Directions: Restate word for word the run of lines that begins at the one containing "This screenshot has height=432, width=576." and ends at the last line of the listing.

Supplied records:
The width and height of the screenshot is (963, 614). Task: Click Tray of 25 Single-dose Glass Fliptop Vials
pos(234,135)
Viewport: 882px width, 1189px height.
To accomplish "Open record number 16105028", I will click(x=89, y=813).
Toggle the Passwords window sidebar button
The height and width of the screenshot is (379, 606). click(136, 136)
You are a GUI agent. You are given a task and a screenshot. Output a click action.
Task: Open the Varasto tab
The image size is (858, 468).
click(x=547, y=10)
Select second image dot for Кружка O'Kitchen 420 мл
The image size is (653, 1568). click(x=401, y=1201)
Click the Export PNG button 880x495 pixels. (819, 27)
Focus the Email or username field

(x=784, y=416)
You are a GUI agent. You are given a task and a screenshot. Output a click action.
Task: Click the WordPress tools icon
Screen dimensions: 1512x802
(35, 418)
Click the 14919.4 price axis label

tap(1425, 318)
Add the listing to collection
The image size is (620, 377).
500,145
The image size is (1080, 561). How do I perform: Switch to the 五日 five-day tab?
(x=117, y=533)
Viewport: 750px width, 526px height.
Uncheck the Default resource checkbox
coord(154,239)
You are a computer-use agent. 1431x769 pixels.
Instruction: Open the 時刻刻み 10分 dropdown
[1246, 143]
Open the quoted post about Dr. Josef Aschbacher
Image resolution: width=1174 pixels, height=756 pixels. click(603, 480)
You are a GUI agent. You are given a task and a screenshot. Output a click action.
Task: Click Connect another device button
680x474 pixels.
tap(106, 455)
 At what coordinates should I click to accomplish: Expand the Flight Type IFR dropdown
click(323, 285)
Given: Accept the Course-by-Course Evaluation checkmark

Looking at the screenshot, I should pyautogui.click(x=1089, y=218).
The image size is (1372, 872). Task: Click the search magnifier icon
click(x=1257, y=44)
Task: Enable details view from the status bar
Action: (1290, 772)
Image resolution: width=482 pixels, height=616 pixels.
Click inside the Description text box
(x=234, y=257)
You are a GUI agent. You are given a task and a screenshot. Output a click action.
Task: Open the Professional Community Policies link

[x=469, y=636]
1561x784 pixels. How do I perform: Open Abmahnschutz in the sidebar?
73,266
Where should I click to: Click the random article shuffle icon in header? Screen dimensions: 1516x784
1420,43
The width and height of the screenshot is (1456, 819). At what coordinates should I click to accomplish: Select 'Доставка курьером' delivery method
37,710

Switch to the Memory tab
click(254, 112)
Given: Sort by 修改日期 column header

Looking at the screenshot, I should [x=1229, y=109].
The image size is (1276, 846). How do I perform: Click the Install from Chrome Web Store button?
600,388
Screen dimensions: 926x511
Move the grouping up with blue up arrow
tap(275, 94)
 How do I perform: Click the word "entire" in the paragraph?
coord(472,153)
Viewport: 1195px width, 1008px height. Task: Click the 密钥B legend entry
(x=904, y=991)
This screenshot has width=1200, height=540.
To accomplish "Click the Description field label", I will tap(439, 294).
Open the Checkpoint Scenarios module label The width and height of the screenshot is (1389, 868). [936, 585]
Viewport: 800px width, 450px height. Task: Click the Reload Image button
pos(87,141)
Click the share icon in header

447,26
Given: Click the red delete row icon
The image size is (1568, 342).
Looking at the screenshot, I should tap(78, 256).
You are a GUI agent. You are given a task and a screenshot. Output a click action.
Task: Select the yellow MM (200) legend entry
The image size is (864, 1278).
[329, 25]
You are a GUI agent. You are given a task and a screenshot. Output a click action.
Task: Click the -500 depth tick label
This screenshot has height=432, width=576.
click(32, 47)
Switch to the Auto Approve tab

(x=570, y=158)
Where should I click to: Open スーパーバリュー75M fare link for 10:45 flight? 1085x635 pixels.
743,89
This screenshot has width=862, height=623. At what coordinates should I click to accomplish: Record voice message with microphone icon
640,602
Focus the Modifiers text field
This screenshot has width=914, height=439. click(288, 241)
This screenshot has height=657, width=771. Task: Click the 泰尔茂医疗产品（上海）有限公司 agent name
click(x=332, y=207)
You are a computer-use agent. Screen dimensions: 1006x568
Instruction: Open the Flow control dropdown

Output for this task:
This screenshot has height=432, width=576.
click(32, 47)
Switch to the Auto Approve tab

(x=570, y=158)
Where should I click to: Open スーパーバリュー75M fare link for 10:45 flight? 1085x635 pixels.
743,89
This screenshot has width=862, height=623. At what coordinates should I click to accomplish: Record voice message with microphone icon
640,602
Focus the Modifiers text field
This screenshot has width=914, height=439. click(288, 241)
This screenshot has height=657, width=771. Task: Click the 泰尔茂医疗产品（上海）有限公司 agent name
click(x=332, y=207)
You are a computer-use agent. Screen dimensions: 1006x568
Instruction: Open the Flow control dropdown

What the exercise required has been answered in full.